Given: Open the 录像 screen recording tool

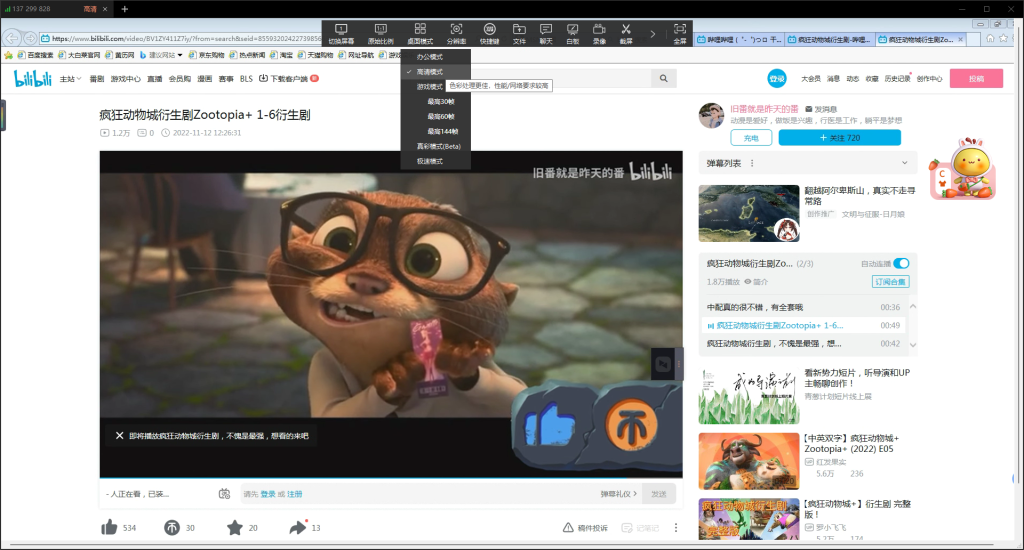Looking at the screenshot, I should click(599, 32).
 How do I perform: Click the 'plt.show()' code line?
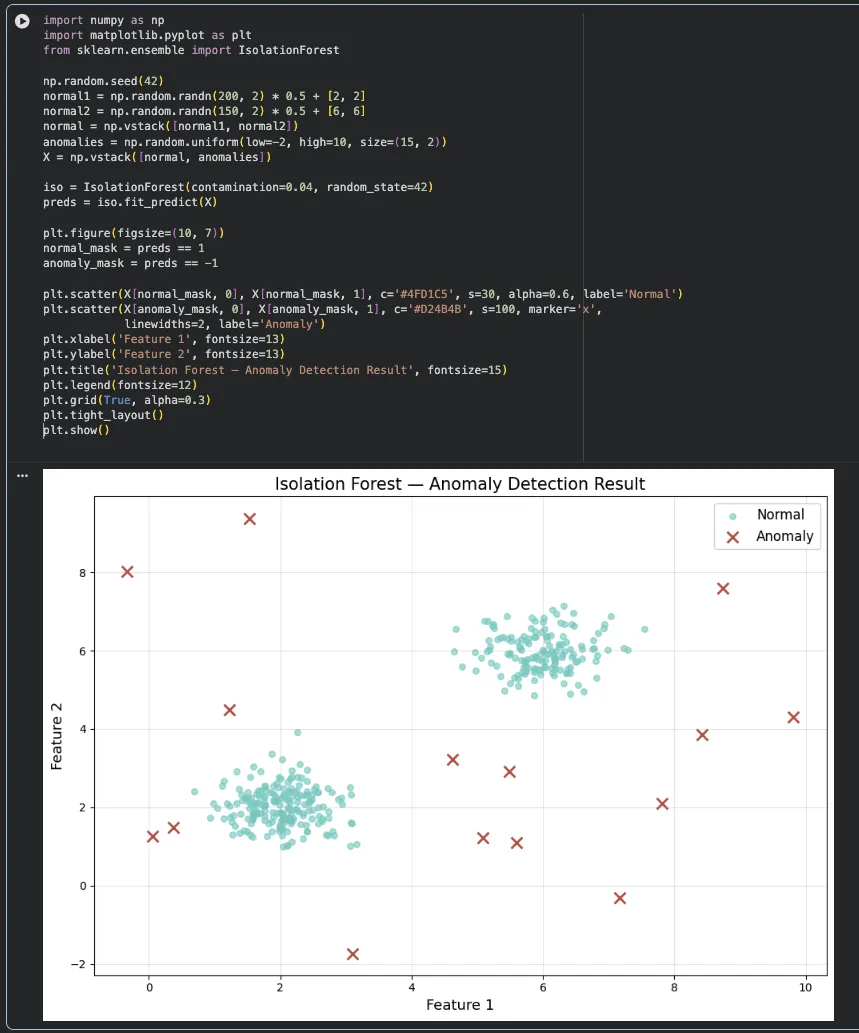[x=76, y=430]
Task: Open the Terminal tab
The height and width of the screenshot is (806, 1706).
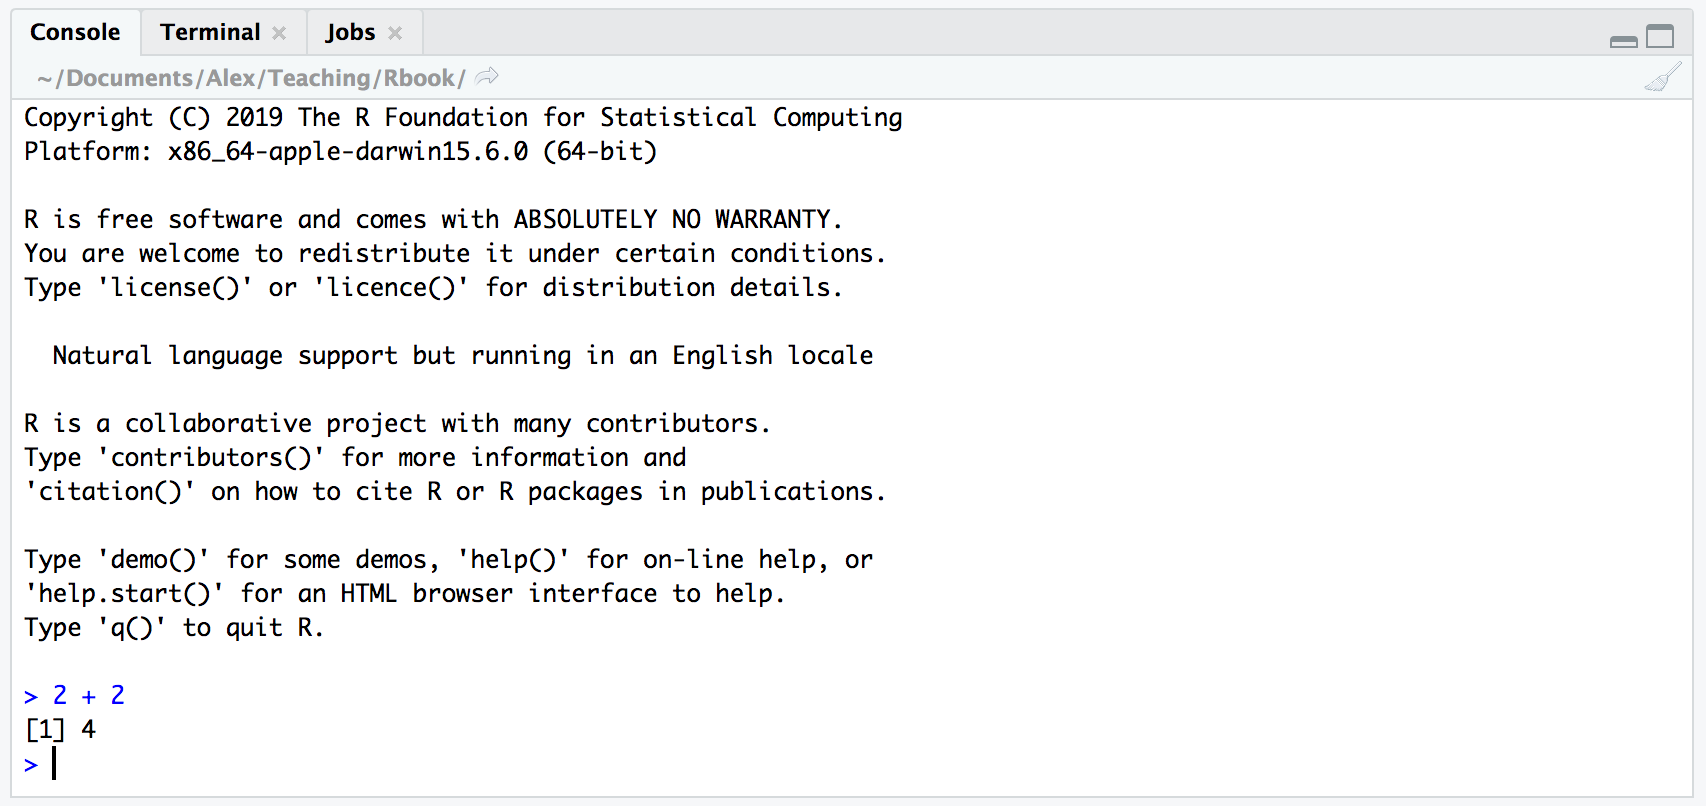Action: coord(210,32)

-*-*-

Would you repeat the material exactly, keeping out any pictures?

Your response:
Given: Open the 录像 screen recording tool

Looking at the screenshot, I should click(599, 32).
 How do I perform: Click the 'plt.show()' code line?
[x=76, y=430]
Task: Open the Terminal tab
The height and width of the screenshot is (806, 1706).
Action: coord(210,32)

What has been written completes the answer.